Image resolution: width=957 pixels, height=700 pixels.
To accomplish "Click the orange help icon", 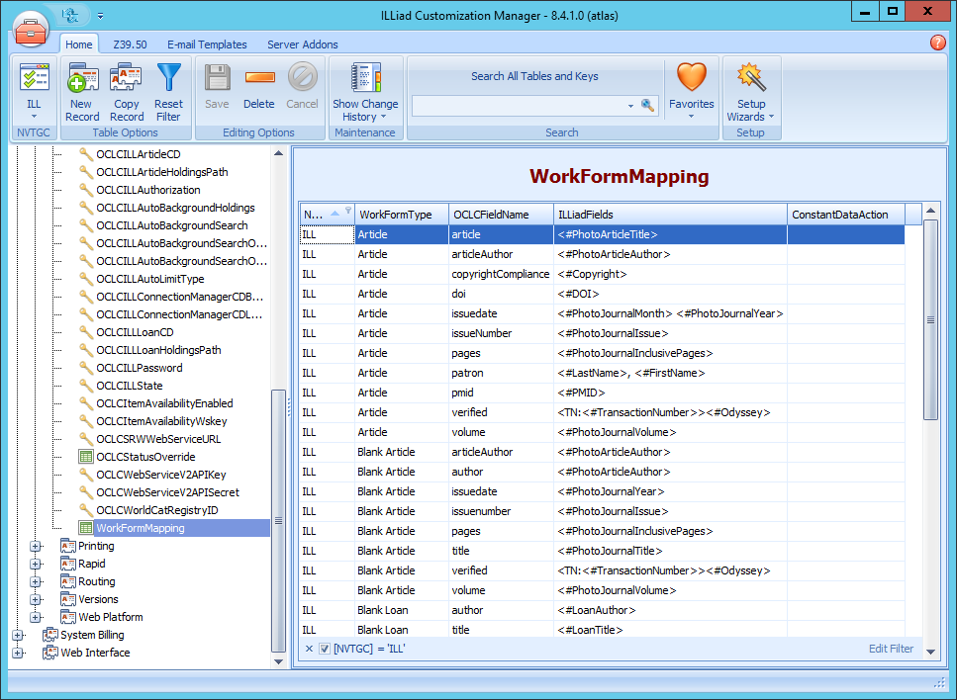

※

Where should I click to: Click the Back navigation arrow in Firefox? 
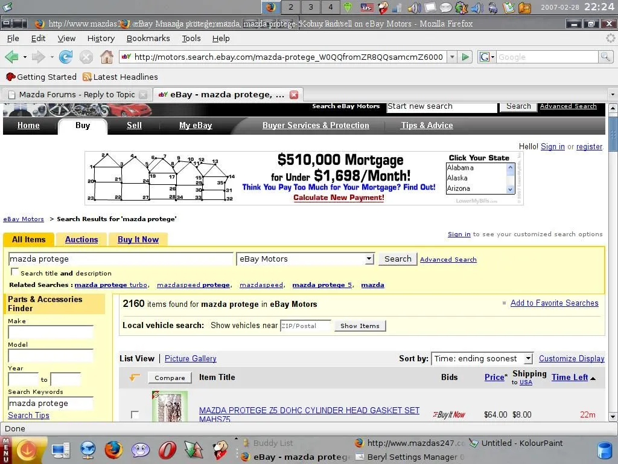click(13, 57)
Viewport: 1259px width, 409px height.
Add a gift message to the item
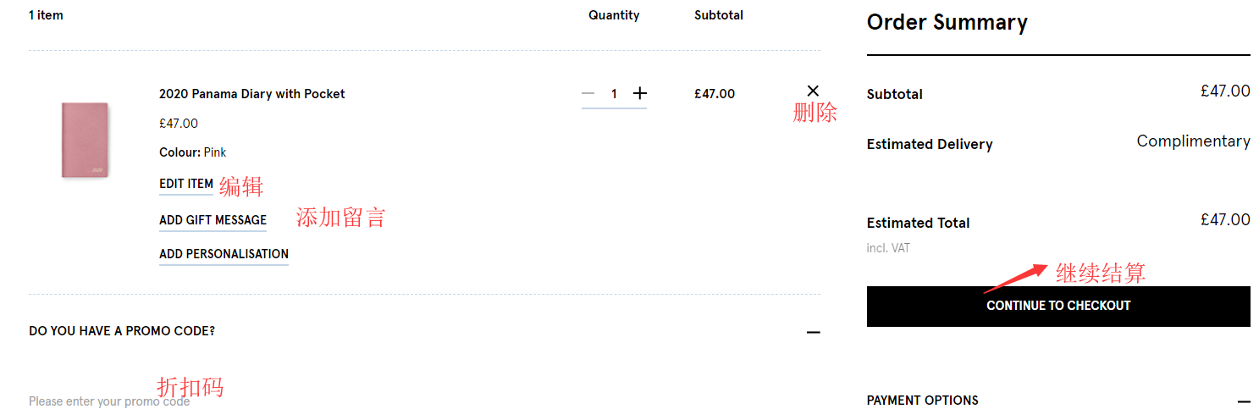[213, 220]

※

Only the lines starting at the one that includes "Image resolution: width=957" and ending at the one that includes "the orange help" should be retyped, exactly, from the records above; no pictures.

Answer section |
Image resolution: width=957 pixels, height=700 pixels.
To accomplish "Click the orange help icon", 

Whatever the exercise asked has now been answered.